Dataset records =>
* * *

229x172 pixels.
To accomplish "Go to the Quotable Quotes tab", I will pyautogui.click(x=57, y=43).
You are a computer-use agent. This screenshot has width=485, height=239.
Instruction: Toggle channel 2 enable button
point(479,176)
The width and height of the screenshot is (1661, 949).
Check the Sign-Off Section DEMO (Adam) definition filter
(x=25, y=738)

* * *

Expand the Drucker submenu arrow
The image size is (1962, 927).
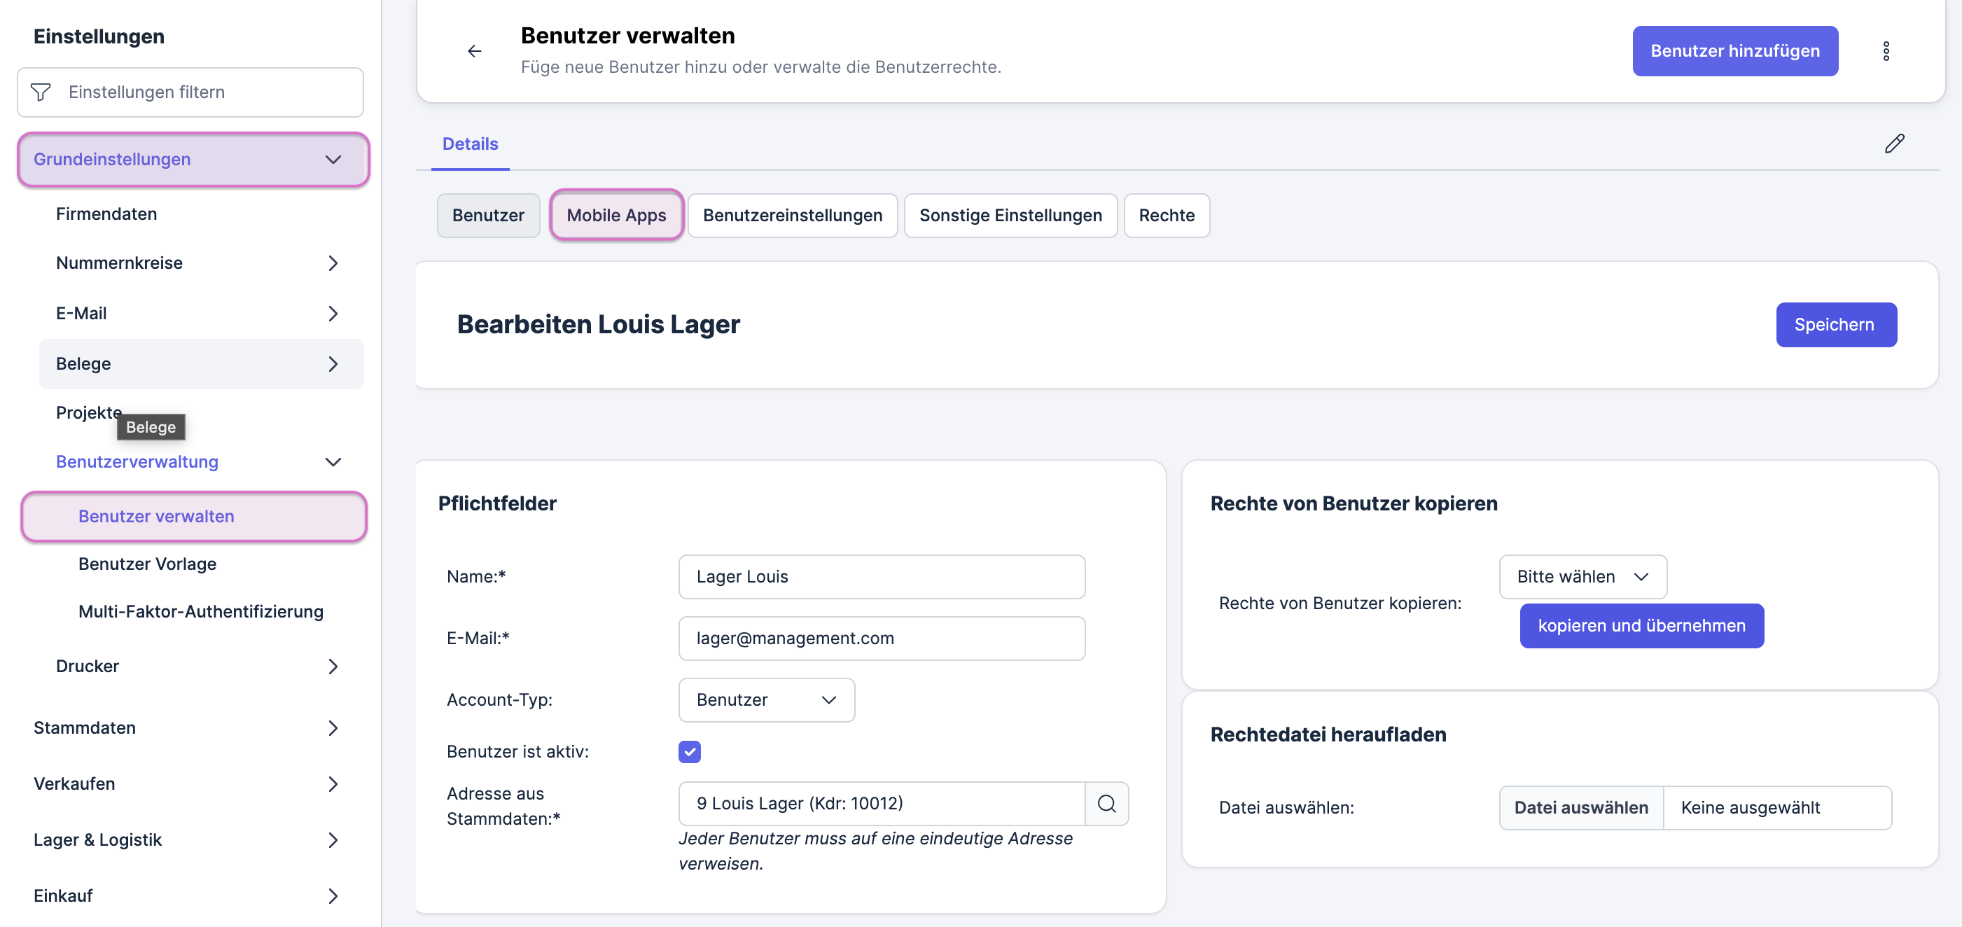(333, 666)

* * *

Instructions to follow => Write out the data again, starting at the line that contains "The width and" and ending at the line that contains "(x=25, y=738)". Multiply each coordinate in the answers by 2.45 and round it to a whole number, with halves rounding up, while leaving every other number unchanged.

Exercise response =>
The width and height of the screenshot is (1661, 949).
Check the Sign-Off Section DEMO (Adam) definition filter
(x=61, y=1808)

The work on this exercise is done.